Merhabalar, merhabalar. Ne demişler, geç olsun güç olmasın (aslında benim için çok güç oldu ama neyse), sonunda yazıp yayınlayabildim. Buna bolundan yorum istiyorum açıkçası, özellikle beğenmediğiniz yerleri yazarsanız çok sevinirim asjdhgfgs. Neyse, Yelda'ma bu bölümü yayınlamam için bana gaz verdiğinden dolayı kocaman teşekkür ediyorum.

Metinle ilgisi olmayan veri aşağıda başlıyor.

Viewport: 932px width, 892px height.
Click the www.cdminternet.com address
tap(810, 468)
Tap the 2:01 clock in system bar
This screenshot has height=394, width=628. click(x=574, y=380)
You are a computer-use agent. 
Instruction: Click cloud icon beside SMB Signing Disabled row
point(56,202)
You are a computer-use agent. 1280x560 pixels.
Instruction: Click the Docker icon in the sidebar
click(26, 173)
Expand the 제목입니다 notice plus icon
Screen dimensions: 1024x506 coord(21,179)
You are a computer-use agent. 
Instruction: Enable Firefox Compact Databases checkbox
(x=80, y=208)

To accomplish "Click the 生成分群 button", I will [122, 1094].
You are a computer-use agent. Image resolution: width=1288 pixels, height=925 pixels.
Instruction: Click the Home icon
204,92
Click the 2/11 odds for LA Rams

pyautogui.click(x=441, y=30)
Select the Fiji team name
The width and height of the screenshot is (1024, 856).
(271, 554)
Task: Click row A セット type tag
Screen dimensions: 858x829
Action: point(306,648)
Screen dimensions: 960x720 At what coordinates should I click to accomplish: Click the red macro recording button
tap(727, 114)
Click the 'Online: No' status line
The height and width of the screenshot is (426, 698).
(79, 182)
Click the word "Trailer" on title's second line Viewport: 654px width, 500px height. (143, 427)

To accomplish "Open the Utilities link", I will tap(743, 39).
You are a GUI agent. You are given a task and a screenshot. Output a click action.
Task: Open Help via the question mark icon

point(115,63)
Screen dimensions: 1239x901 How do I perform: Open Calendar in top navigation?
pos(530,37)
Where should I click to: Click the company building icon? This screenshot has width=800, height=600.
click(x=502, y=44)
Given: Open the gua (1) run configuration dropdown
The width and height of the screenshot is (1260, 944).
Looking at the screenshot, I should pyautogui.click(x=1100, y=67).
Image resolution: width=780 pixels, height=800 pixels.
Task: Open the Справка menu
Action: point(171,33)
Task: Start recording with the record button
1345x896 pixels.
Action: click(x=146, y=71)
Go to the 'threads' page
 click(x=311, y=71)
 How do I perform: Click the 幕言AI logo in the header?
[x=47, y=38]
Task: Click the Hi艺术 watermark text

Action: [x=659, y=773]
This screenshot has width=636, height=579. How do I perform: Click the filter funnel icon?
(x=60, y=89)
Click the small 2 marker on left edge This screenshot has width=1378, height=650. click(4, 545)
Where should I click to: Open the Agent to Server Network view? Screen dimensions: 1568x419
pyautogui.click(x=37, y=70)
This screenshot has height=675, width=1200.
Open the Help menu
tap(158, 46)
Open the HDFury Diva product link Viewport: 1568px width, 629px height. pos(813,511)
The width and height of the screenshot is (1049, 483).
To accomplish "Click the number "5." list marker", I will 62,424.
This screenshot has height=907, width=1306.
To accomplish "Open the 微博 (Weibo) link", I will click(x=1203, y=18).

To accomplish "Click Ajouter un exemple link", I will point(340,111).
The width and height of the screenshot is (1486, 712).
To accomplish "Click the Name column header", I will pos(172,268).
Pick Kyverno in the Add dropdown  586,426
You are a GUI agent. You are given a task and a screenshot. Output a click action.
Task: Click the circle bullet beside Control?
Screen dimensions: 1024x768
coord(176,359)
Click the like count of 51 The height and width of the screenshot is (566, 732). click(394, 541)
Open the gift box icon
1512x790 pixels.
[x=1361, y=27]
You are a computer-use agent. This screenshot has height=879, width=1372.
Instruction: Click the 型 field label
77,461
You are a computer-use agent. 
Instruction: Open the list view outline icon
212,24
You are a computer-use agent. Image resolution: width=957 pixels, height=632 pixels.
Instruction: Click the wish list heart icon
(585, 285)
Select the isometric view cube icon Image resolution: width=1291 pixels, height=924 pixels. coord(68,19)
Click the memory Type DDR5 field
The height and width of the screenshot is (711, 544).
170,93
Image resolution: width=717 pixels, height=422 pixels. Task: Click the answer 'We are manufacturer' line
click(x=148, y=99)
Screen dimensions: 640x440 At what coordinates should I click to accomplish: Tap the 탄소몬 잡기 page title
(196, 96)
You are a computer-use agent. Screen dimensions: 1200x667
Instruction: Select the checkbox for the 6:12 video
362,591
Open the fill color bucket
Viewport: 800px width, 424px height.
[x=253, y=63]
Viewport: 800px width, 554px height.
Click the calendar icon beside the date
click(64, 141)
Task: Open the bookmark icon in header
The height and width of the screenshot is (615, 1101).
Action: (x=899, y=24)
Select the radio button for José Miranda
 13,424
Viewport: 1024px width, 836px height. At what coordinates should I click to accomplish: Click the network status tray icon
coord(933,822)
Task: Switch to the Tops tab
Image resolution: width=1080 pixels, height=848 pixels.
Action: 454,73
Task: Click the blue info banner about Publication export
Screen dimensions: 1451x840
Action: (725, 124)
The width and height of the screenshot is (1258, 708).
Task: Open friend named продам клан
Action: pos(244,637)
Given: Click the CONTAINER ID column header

Şimdi gidip okuyuun! Beğenip yorum yapmayı da unutmayın, iygünler. -kalpartıyanyatmışsekiz-
Ve düzenleyerek belirtiyorum: multimedia'daki şarkı çok tatlı oldu bu bölüme bence, dinlemeden geçmeyin. (ya da geçin çünkü HIW'i sizinle paylaşıyor olabilmem bile mucize, ehe)
“Çünkü,” Dedi Aras, dudaklarını benimkilere kapamadan hemen önce. “Derin seni böyle öpemez.”
Bana söylediği şeyin, dakikalar önce sorduğum neden?sorusunun cevabı olduğunu anlamam, epey vakit almıştı.
Mavi | 16. Bölüm
Tamam, ilk öpücüğümün nasıl, nerede ve kiminle olacağını defalarca kurgulamıştım. Mesela, bir ağacın altında romantik bir şey olabilirdi. Ya da sevgilimle tartışırken, beni öperdi ve ben de mest olurdum. Şey, çünkü bilirsiniz filmlerde falan böyle olurdu ve benim hayatım film izlemek üzerine kuruluydu.
Kiminle olacağını düşünmeye çok daha fazla zaman harcamıştım. Aras’ın olmayacağından, veya olamayacağından o kadar emindim ki, onu ihtimaller dahilinde bile tutmamıştım.
Fakat, olmuştu. Şu an için hayatımın aşkı olarak gördüğüm kişi, bana ilk öpücüğümü vermişti. Ve, tanrım, daha önce hiç öpüşmemiş olabilirdim ama kimse bunun harika bir öpüşme olmadığını söyleyemezdi.
Halen Aras’ın kucağında otururken ve başımı onun omuzuna yaslamışken, nefes alışverişlerimiz düzen içerisindeydi. Kaç saattir burada olduğumuzu bilmiyordum ama hava epey kararmıştı.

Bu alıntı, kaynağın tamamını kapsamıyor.